== What you need to do ==
Which lines of the data include the string "grid"? List them all.

== Listed entries ==
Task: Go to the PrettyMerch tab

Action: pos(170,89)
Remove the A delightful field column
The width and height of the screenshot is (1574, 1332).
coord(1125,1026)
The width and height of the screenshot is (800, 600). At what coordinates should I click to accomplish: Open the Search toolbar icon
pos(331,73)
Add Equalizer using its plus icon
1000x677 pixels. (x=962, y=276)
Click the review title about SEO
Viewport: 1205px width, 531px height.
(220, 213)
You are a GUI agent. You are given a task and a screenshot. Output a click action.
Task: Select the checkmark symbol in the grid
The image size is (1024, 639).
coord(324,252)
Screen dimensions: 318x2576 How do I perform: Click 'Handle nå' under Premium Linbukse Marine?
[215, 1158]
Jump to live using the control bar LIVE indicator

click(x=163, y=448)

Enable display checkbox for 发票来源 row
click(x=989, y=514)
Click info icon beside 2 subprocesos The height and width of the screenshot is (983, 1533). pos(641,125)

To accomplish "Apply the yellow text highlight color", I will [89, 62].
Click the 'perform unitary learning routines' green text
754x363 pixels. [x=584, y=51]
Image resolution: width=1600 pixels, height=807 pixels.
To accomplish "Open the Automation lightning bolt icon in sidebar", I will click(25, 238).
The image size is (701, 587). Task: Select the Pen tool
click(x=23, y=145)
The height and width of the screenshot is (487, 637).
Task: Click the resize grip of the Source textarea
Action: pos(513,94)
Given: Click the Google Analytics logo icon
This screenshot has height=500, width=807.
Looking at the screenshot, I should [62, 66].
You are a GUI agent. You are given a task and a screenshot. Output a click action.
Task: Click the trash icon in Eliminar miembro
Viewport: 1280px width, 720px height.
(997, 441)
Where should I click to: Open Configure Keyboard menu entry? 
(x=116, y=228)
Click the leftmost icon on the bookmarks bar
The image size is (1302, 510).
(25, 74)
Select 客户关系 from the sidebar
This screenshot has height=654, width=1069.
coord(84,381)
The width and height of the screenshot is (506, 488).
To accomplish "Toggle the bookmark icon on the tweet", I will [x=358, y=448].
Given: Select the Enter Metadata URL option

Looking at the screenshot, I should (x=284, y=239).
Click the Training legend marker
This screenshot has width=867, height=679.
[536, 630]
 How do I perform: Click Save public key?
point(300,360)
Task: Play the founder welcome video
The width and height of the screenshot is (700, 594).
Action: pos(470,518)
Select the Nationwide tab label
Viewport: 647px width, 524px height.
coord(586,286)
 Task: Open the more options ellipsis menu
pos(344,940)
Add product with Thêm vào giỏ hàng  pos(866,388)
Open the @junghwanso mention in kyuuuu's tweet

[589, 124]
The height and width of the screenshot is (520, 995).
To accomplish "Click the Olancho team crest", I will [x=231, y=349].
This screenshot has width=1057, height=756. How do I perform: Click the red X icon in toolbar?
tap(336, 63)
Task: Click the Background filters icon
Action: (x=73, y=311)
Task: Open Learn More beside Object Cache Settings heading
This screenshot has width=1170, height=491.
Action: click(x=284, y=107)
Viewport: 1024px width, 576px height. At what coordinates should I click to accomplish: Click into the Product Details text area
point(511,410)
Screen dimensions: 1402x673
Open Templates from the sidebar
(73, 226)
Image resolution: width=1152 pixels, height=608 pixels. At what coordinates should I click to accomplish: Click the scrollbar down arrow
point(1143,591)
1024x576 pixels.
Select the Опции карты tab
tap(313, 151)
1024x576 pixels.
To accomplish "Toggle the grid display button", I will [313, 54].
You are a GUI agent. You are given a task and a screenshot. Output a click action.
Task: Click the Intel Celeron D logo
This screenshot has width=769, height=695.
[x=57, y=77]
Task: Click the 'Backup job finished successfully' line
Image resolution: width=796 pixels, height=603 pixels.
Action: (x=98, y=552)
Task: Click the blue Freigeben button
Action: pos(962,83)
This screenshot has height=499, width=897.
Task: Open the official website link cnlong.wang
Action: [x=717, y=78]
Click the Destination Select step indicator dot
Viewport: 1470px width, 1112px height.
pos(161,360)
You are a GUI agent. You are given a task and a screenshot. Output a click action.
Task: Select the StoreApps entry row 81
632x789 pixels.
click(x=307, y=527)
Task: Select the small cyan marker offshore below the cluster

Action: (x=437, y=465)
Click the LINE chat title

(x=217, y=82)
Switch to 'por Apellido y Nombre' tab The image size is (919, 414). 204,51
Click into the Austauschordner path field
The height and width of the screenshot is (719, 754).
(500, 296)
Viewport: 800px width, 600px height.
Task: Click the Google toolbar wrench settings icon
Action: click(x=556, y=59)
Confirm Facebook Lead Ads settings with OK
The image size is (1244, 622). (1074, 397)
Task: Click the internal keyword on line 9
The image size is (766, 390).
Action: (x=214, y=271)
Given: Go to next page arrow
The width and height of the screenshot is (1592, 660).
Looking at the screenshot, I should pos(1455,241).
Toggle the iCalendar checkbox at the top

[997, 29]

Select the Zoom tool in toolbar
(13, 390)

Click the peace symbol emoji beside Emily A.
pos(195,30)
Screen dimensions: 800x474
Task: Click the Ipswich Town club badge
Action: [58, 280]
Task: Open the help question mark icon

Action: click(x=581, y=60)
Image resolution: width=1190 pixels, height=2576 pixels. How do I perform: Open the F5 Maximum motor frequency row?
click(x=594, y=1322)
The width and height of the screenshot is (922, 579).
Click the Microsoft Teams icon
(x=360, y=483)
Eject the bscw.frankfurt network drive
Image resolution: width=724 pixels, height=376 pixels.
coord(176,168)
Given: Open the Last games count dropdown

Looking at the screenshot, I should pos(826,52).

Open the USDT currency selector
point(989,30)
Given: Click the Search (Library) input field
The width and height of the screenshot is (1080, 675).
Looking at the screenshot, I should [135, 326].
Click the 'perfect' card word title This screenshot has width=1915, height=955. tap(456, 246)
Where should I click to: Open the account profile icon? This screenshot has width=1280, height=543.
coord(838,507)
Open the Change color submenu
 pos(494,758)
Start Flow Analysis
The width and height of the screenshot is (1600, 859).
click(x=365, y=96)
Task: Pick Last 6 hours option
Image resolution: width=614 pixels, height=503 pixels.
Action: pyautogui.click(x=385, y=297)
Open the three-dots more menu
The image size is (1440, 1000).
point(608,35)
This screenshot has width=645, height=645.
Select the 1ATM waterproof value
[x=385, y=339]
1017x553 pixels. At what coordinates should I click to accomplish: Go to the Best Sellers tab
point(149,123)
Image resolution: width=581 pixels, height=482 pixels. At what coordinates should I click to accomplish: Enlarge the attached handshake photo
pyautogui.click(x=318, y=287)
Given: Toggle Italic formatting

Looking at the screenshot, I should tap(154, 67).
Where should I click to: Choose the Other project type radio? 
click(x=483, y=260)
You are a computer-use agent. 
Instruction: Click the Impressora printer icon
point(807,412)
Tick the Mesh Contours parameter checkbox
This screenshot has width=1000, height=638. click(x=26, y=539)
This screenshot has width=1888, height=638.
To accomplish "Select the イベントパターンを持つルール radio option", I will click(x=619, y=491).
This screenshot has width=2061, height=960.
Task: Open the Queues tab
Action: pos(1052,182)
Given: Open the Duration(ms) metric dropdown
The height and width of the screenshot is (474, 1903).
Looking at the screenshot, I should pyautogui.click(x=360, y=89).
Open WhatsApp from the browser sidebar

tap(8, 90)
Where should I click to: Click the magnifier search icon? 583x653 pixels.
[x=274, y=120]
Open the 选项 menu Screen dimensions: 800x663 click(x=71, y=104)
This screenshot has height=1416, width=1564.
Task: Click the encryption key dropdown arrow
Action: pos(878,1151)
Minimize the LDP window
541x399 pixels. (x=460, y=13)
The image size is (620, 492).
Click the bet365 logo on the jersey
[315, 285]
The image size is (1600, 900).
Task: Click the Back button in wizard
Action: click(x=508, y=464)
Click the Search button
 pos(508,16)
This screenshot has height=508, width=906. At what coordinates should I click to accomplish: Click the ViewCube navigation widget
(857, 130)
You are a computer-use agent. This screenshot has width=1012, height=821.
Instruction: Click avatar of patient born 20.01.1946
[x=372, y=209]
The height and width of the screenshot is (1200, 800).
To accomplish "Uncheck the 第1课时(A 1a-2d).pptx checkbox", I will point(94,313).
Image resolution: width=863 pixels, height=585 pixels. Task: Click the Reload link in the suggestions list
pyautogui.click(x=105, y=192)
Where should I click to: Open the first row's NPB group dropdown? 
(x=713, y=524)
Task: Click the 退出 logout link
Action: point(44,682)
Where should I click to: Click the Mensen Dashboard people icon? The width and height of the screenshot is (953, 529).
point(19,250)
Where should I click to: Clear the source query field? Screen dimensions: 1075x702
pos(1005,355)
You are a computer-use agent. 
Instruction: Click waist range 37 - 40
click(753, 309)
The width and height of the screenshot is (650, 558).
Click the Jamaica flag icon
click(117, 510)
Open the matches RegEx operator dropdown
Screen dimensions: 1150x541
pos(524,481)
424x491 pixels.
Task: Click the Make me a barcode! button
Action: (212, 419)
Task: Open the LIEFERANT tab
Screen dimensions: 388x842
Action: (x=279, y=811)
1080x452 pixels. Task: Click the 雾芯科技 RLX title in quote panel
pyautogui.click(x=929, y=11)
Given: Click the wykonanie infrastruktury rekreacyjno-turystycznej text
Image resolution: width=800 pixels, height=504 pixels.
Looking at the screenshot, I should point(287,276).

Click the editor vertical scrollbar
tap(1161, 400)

== Output for this exercise ==
Task: Select the checkmark symbol in the grid
To accomplish "Toggle the grid display button", I will [313, 54].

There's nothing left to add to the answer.